It could be, but you can always reuse the mapping result for many subsequent attacks without losing that much accuracy. IP addresses will drift due to reassignments over time, but I can easily see a map remain usable for a week or a month. You could also just sell/buy it from someone else, which costs less.
That's from a single machine with 100kPPS. A single cloud machine will get you more, and you can rent a bunch of those.
And it's not like you need to scan all of the internet, limiting yourself to the address ranges of the big hosters will cut down the time again.
But really, the question is what are you defending against? What's your threat model? There's a published SSH 0-day you didn't patch yet? Ok, maybe that'll buy you a few hours of safety, but that's assuming nobody built a database of reachable ports in advance (think shodan) that they can then rely on to execute these kinds of exploits.
Do you see how the complexity of the attack increased though? Now the attacker has to buy multiple hosts to stage their attack from. Like anything in life, when things get hard, a percentage of people give up.
That's why I mentioned building a database, which essentially evaporates the cost for everyone except the one building the database. Unsalted password hashes are considered insecure due to rainbow tables.
And even if nobody built such a database, the cost still seems trivial compared to the effort it would take to compromise SSH in the first place. That is why I asked for a threat model. What are you defending against where everything is cheap except finding the host?
If your goal is to cut down on log spam, that's fine, but then just say so.
You’re defending against people who wrote scripts that only check the default port. Based on numbers that some others posted, that is actually quite a sizeable number, as they reported numbers of attempted connections on the default port to be orders of magnitude higher than other ports.
Scripts are not magic, they must be doing something. So what are you defending against? The last openssh preauth remote exploit from 2003? Weak passwords? Those are much better addressed by other measures.

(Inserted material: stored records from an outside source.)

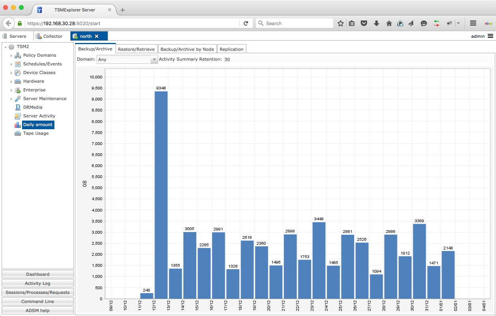Open the Replication tab

(x=231, y=49)
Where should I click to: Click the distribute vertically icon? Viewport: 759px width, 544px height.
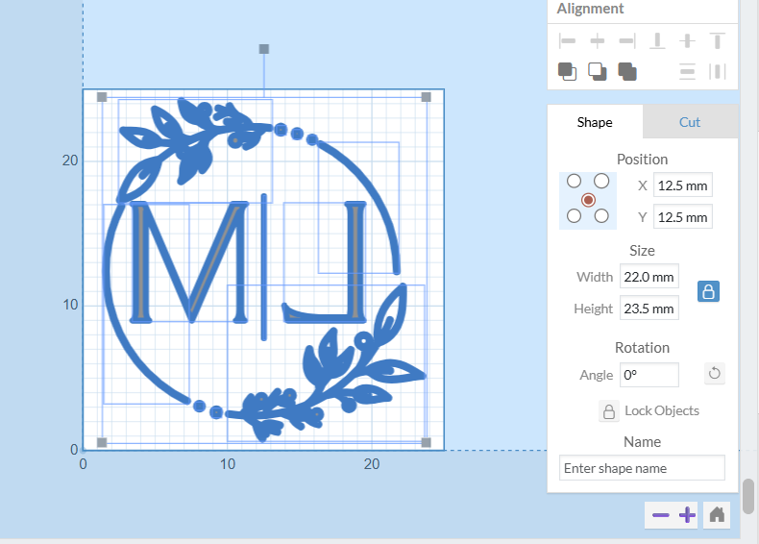pyautogui.click(x=687, y=71)
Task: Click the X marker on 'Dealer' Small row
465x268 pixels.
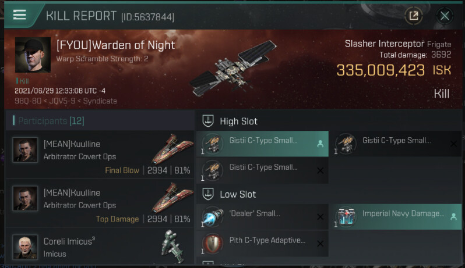Action: click(x=320, y=217)
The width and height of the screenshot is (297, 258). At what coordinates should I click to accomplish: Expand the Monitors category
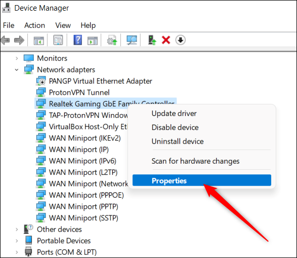click(17, 58)
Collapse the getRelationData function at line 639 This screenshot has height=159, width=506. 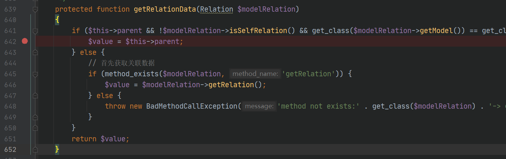click(35, 9)
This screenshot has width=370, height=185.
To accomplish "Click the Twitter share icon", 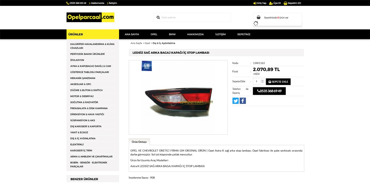I will click(x=236, y=101).
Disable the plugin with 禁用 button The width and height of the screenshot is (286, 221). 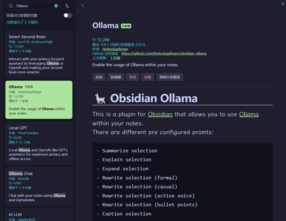click(x=133, y=77)
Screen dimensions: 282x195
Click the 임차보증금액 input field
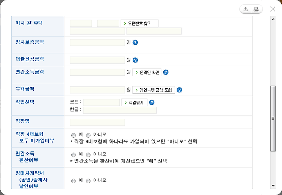pyautogui.click(x=97, y=42)
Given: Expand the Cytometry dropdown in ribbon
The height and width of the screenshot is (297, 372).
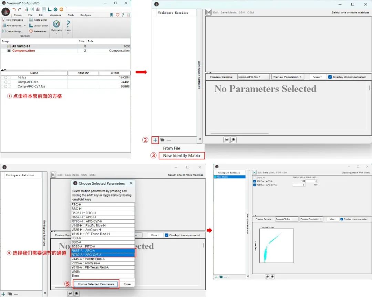Looking at the screenshot, I should pos(56,33).
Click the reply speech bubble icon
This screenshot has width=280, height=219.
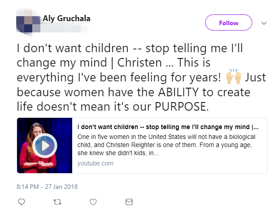[21, 202]
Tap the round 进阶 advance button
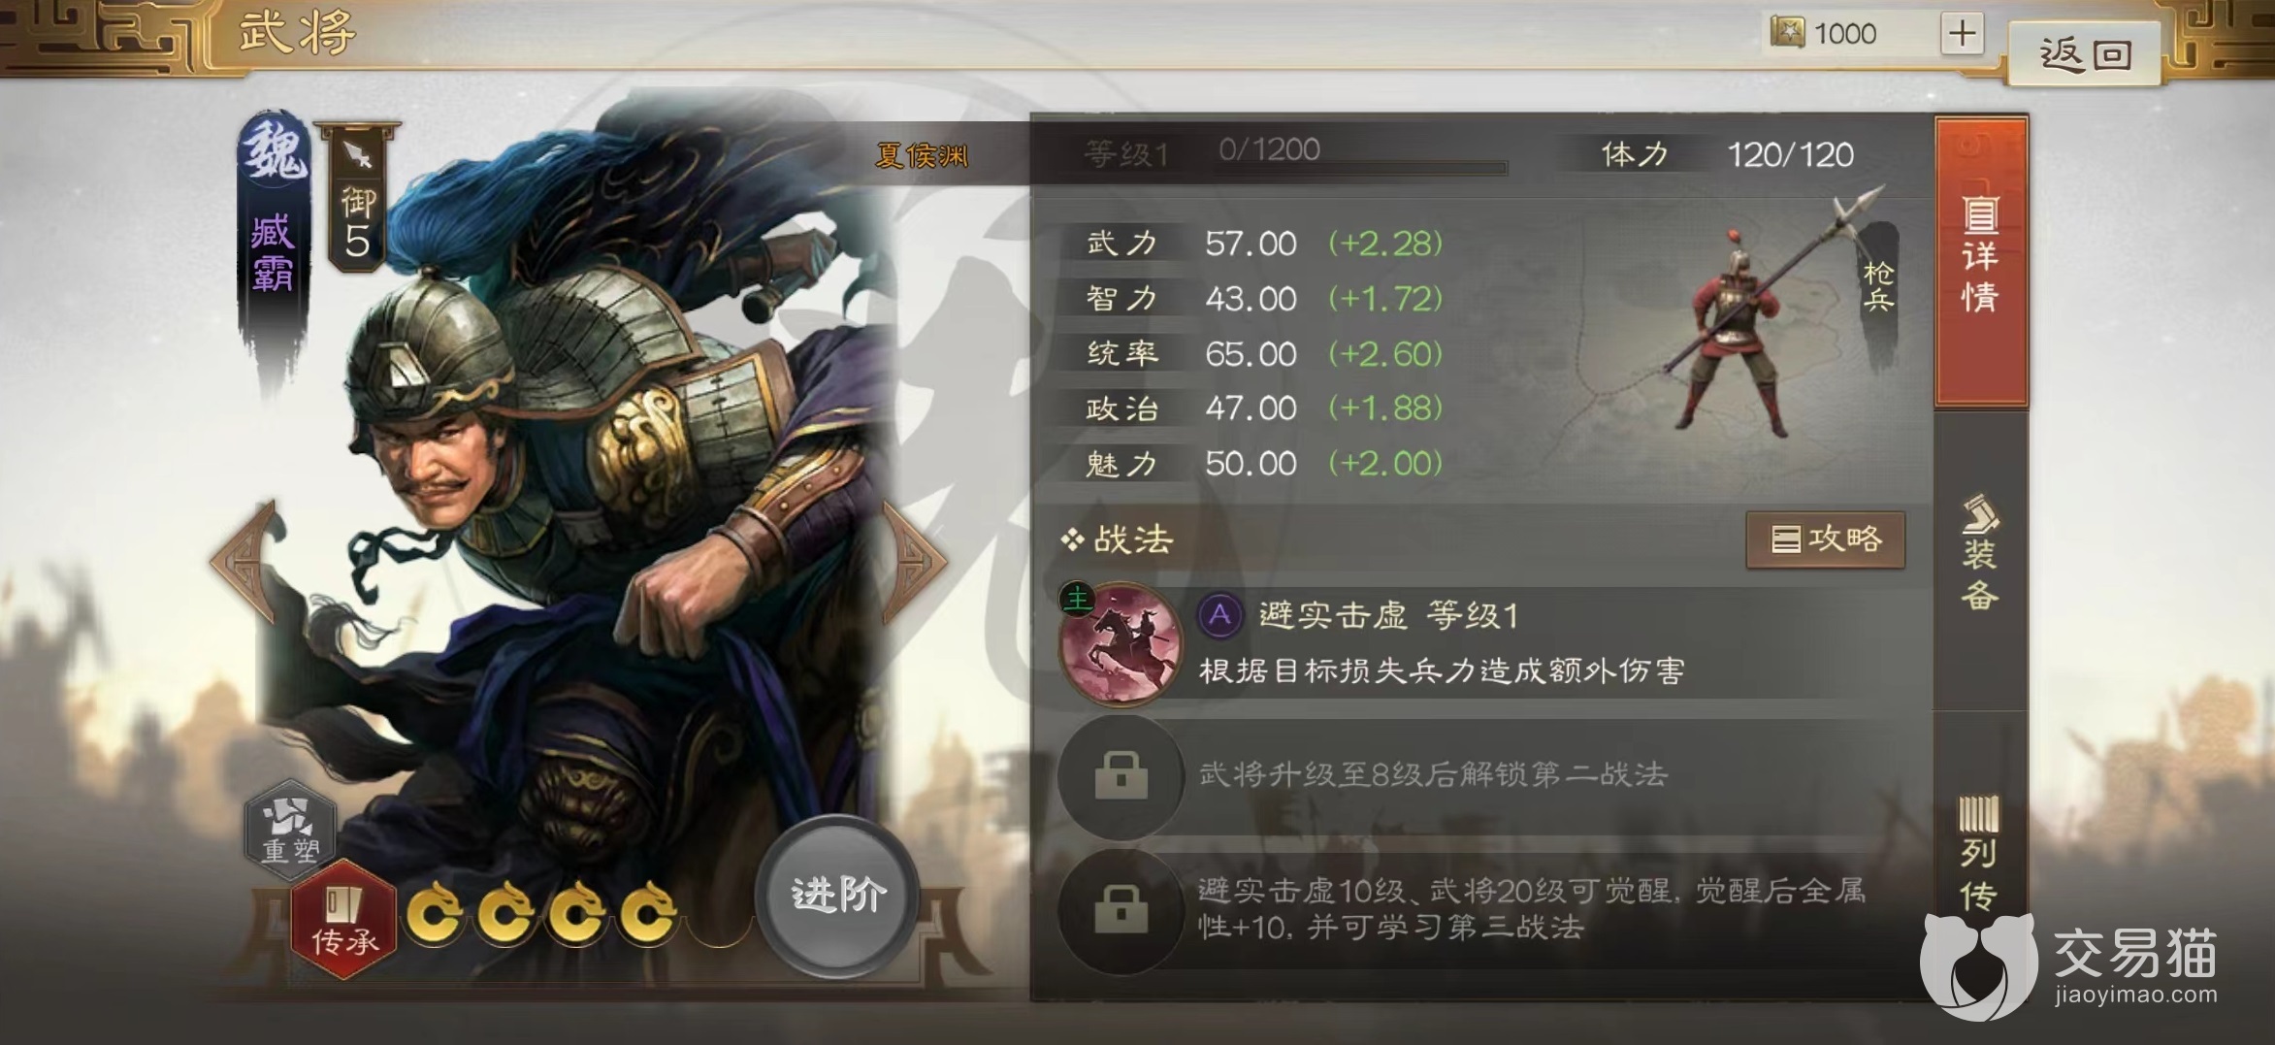Image resolution: width=2275 pixels, height=1045 pixels. coord(837,896)
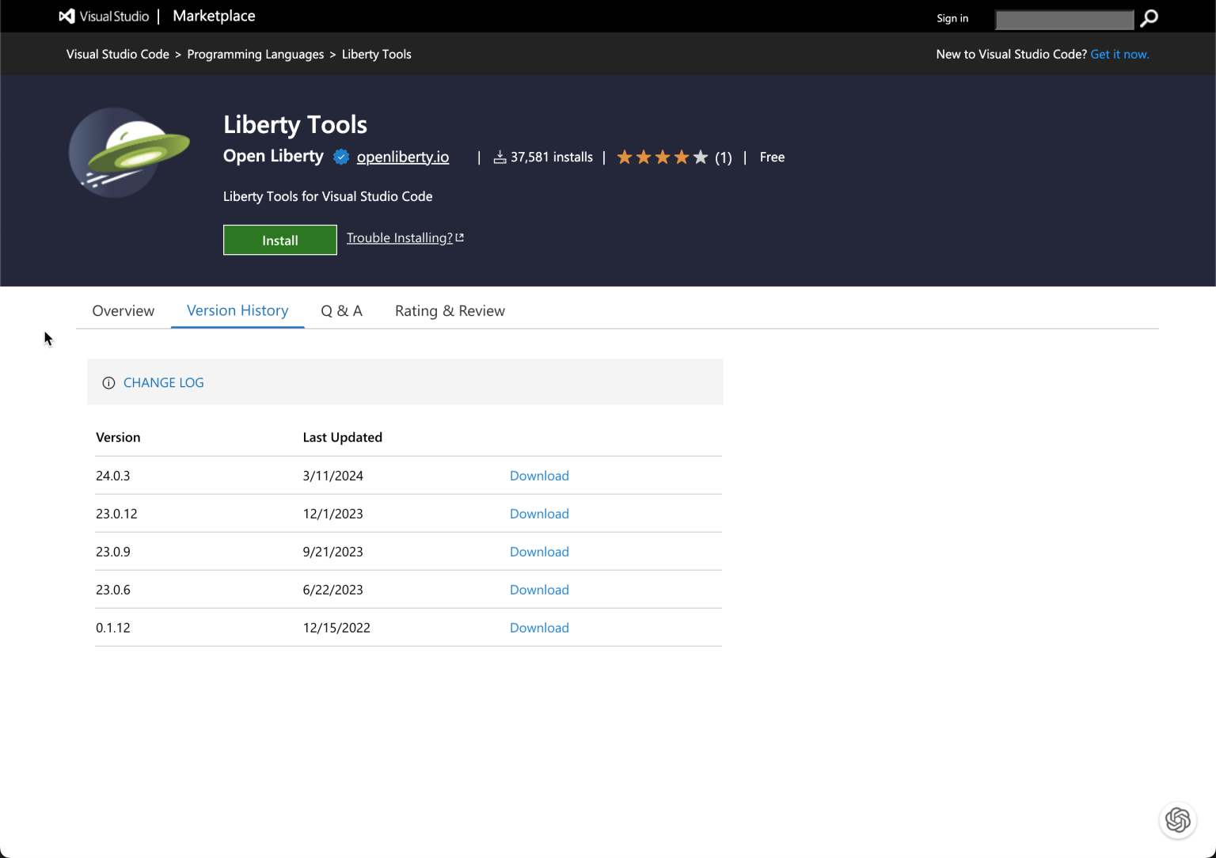Open the Version History tab
The height and width of the screenshot is (858, 1216).
(x=238, y=310)
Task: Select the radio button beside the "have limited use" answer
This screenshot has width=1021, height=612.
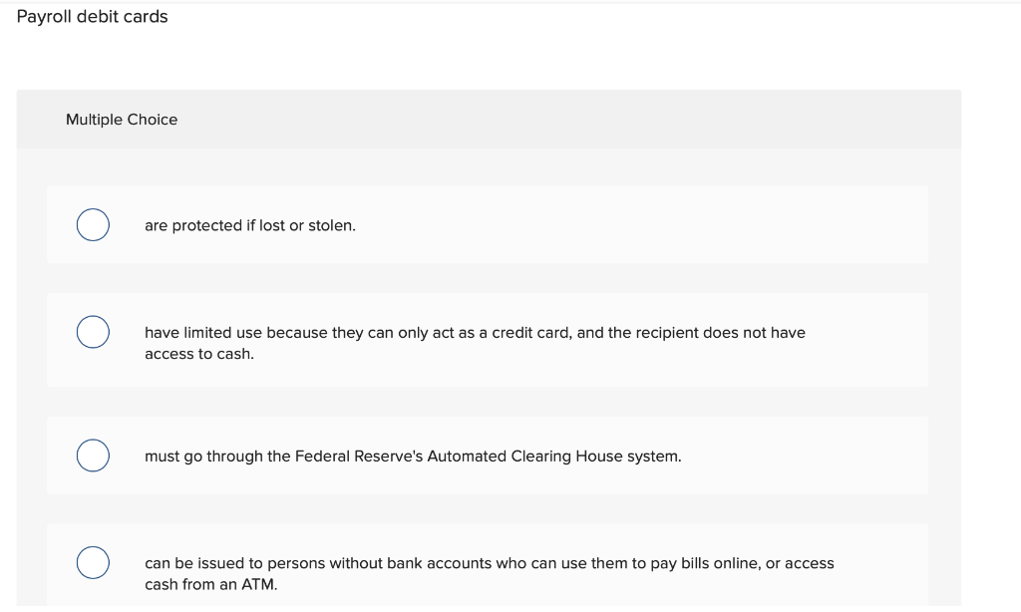Action: 93,332
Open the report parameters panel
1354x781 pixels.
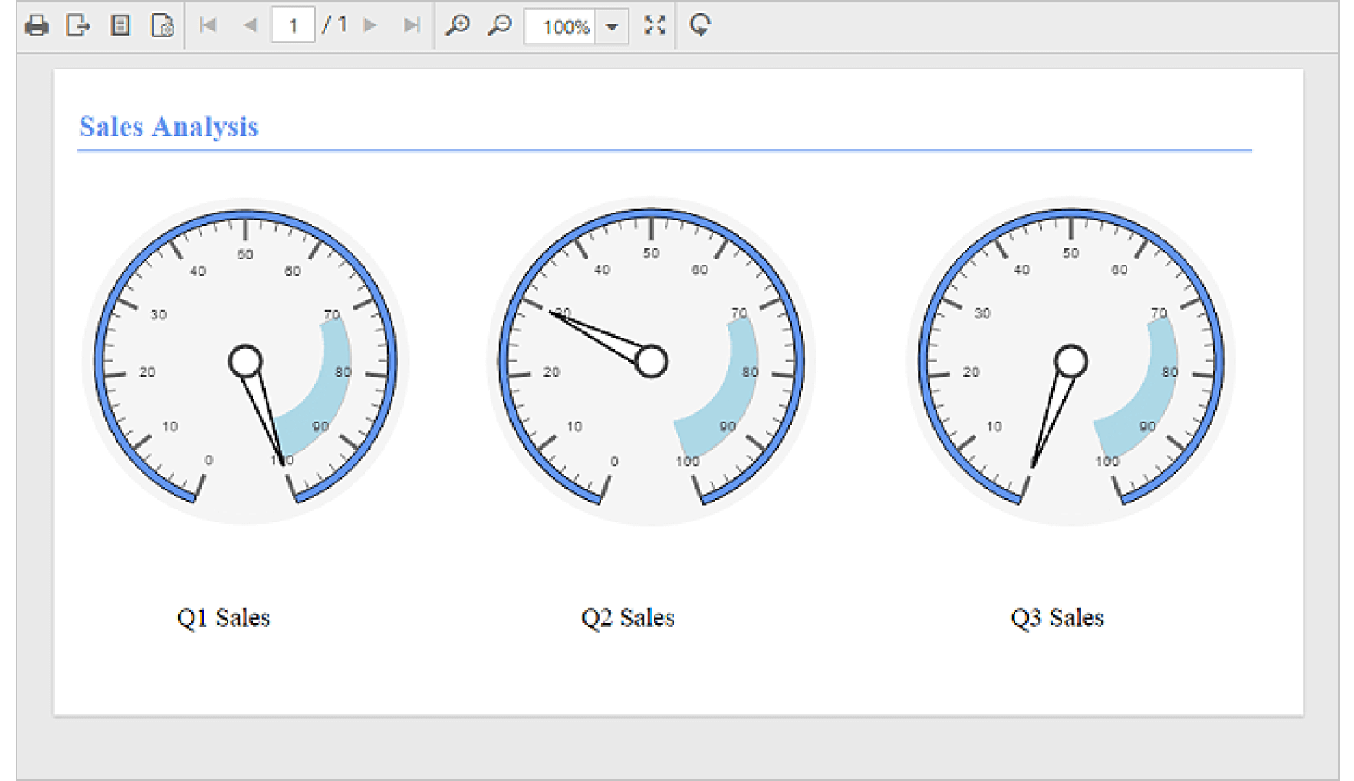[121, 25]
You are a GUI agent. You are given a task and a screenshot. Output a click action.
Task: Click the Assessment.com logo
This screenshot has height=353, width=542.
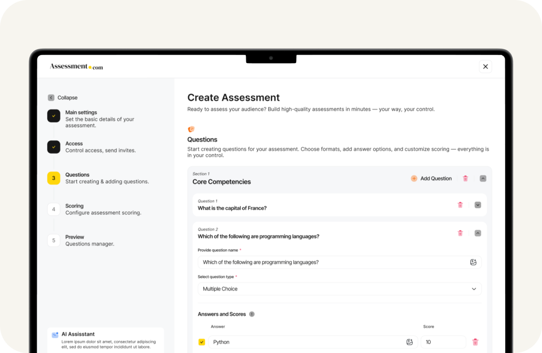tap(76, 66)
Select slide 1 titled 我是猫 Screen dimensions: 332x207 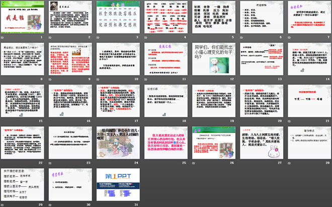[x=24, y=18]
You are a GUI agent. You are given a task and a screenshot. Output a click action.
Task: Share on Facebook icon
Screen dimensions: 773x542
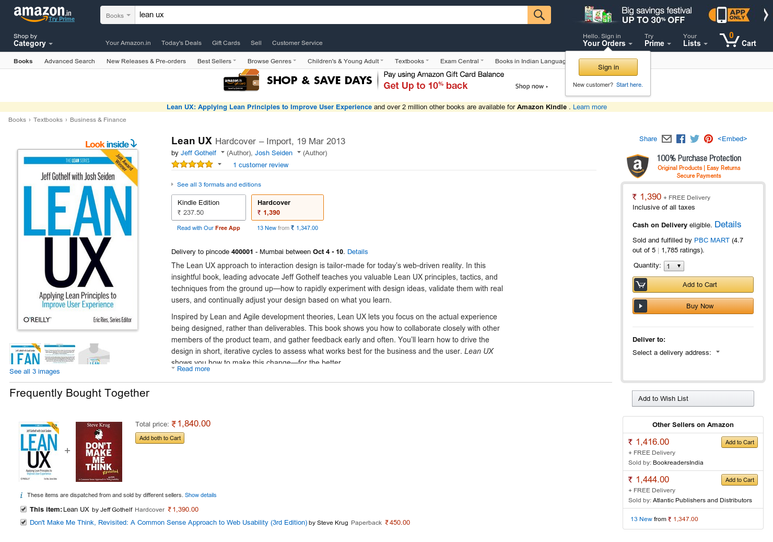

> Scripts are not magic, they must be doing something
Not necessarily. Sometimes they just record potential targets for later manual probing. If the script doesn’t find what it’s looking for (in this example the default ssh port), your server is not recorded. That in itself is a win, even if it’s small.
> So what are you defending against?
It limits the number of people/processes trying to gain access to your server. Would you rather 10 people trying to get in, or 1?
> Those are much better addressed by other measures
Well, ya. Nobody is saying obscurity is the only security layer. You would need to secure it assuming the port is known. As an additional layer, only to (even slightly) reduce the number of potential threat actors, you change the port.
If you're monitoring your logs that does make sense. My issue are corporate policies that say "port 22 = bad" but don't monitor the logs either. I don't see what those are defending against.
I also disagree with the general statement of the blog post that changing the SSH port is like hiding your tanks. The discrepancy between armor and camouflage vs. cryptography and port numbers is many orders of magnitude. A better explanation than that is needed in my opinion.
> "or 655,360 hours if scanning all ports"
More than 70 years. Or a month with a fully loaded 8x10 gbit connection and a hardware to drive it and store results.